*** Opening of Records to process ***
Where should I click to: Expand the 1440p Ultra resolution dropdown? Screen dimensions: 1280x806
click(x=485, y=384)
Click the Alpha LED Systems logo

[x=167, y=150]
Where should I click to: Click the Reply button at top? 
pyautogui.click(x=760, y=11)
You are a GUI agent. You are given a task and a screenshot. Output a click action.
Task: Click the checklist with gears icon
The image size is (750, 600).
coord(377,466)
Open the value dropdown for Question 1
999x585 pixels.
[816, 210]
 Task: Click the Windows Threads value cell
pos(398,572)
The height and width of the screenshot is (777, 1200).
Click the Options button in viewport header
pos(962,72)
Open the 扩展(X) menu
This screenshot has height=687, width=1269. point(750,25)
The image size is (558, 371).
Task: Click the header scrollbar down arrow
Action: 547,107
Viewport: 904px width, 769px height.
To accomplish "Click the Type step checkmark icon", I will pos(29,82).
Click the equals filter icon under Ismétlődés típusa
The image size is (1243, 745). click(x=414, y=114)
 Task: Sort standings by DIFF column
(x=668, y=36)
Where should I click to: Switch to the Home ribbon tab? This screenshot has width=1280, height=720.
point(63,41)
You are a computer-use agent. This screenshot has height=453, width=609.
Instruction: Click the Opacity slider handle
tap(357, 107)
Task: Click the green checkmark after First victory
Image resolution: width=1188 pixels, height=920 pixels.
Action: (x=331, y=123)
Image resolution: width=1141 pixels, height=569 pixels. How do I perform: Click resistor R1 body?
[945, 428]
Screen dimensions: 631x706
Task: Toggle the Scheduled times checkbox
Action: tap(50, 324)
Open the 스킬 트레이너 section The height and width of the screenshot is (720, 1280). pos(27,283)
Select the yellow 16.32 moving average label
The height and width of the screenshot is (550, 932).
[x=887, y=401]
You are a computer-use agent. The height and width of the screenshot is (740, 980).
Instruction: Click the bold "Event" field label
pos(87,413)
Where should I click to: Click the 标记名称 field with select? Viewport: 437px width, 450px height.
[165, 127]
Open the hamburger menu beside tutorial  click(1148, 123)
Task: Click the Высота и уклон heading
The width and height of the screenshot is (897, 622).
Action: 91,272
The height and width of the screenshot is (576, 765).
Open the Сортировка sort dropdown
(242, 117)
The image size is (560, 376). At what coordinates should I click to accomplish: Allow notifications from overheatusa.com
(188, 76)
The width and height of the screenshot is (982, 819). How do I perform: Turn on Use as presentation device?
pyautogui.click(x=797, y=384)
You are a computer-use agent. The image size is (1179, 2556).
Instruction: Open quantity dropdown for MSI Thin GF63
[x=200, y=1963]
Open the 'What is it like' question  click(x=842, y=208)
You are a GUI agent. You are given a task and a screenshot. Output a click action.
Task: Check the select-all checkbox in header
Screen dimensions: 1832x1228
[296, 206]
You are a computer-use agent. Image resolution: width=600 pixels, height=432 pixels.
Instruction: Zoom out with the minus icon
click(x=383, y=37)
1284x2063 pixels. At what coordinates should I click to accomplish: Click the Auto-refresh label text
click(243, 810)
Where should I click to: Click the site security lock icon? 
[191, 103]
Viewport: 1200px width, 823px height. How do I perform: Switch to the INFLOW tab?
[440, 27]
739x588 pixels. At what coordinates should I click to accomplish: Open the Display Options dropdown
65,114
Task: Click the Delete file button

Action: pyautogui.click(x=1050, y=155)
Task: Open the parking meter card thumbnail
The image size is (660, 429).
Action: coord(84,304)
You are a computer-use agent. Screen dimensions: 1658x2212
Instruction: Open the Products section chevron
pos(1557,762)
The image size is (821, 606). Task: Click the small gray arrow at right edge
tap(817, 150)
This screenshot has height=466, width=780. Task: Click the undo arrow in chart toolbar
*** Close of Records to process ***
## Aim of the task
Nothing in the entries above may be left out; retype them all exactly.

## Reply
Where should I click to: Expand the 1440p Ultra resolution dropdown? Screen dimensions: 1280x806
click(x=485, y=384)
Click the Alpha LED Systems logo

[x=167, y=150]
Where should I click to: Click the Reply button at top? 
pyautogui.click(x=760, y=11)
You are a GUI agent. You are given a task and a screenshot. Output a click action.
Task: Click the checklist with gears icon
The image size is (750, 600).
coord(377,466)
Open the value dropdown for Question 1
999x585 pixels.
[816, 210]
 Task: Click the Windows Threads value cell
pos(398,572)
The height and width of the screenshot is (777, 1200).
Click the Options button in viewport header
pos(962,72)
Open the 扩展(X) menu
This screenshot has height=687, width=1269. point(750,25)
The image size is (558, 371).
Task: Click the header scrollbar down arrow
Action: 547,107
Viewport: 904px width, 769px height.
To accomplish "Click the Type step checkmark icon", I will pos(29,82).
Click the equals filter icon under Ismétlődés típusa
The image size is (1243, 745). click(x=414, y=114)
 Task: Sort standings by DIFF column
(x=668, y=36)
Where should I click to: Switch to the Home ribbon tab? This screenshot has width=1280, height=720.
point(63,41)
You are a computer-use agent. This screenshot has height=453, width=609.
Instruction: Click the Opacity slider handle
tap(357, 107)
Task: Click the green checkmark after First victory
Image resolution: width=1188 pixels, height=920 pixels.
Action: (x=331, y=123)
Image resolution: width=1141 pixels, height=569 pixels. How do I perform: Click resistor R1 body?
[945, 428]
Screen dimensions: 631x706
Task: Toggle the Scheduled times checkbox
Action: tap(50, 324)
Open the 스킬 트레이너 section The height and width of the screenshot is (720, 1280). pos(27,283)
Select the yellow 16.32 moving average label
The height and width of the screenshot is (550, 932).
[x=887, y=401]
You are a computer-use agent. The height and width of the screenshot is (740, 980).
Instruction: Click the bold "Event" field label
pos(87,413)
Where should I click to: Click the 标记名称 field with select? Viewport: 437px width, 450px height.
[165, 127]
Open the hamburger menu beside tutorial  click(1148, 123)
Task: Click the Высота и уклон heading
The width and height of the screenshot is (897, 622).
Action: 91,272
The height and width of the screenshot is (576, 765).
Open the Сортировка sort dropdown
(242, 117)
The image size is (560, 376). At what coordinates should I click to accomplish: Allow notifications from overheatusa.com
(188, 76)
The width and height of the screenshot is (982, 819). How do I perform: Turn on Use as presentation device?
pyautogui.click(x=797, y=384)
You are a computer-use agent. The image size is (1179, 2556).
Instruction: Open quantity dropdown for MSI Thin GF63
[x=200, y=1963]
Open the 'What is it like' question  click(x=842, y=208)
You are a GUI agent. You are given a task and a screenshot. Output a click action.
Task: Check the select-all checkbox in header
Screen dimensions: 1832x1228
[296, 206]
You are a computer-use agent. Image resolution: width=600 pixels, height=432 pixels.
Instruction: Zoom out with the minus icon
click(x=383, y=37)
1284x2063 pixels. At what coordinates should I click to accomplish: Click the Auto-refresh label text
click(243, 810)
Where should I click to: Click the site security lock icon? 
[191, 103]
Viewport: 1200px width, 823px height. How do I perform: Switch to the INFLOW tab?
[440, 27]
739x588 pixels. At what coordinates should I click to accomplish: Open the Display Options dropdown
65,114
Task: Click the Delete file button

Action: pyautogui.click(x=1050, y=155)
Task: Open the parking meter card thumbnail
The image size is (660, 429).
Action: coord(84,304)
You are a computer-use agent. Screen dimensions: 1658x2212
Instruction: Open the Products section chevron
pos(1557,762)
The image size is (821, 606). Task: Click the small gray arrow at right edge
tap(817, 150)
This screenshot has height=466, width=780. Task: Click the undo arrow in chart toolbar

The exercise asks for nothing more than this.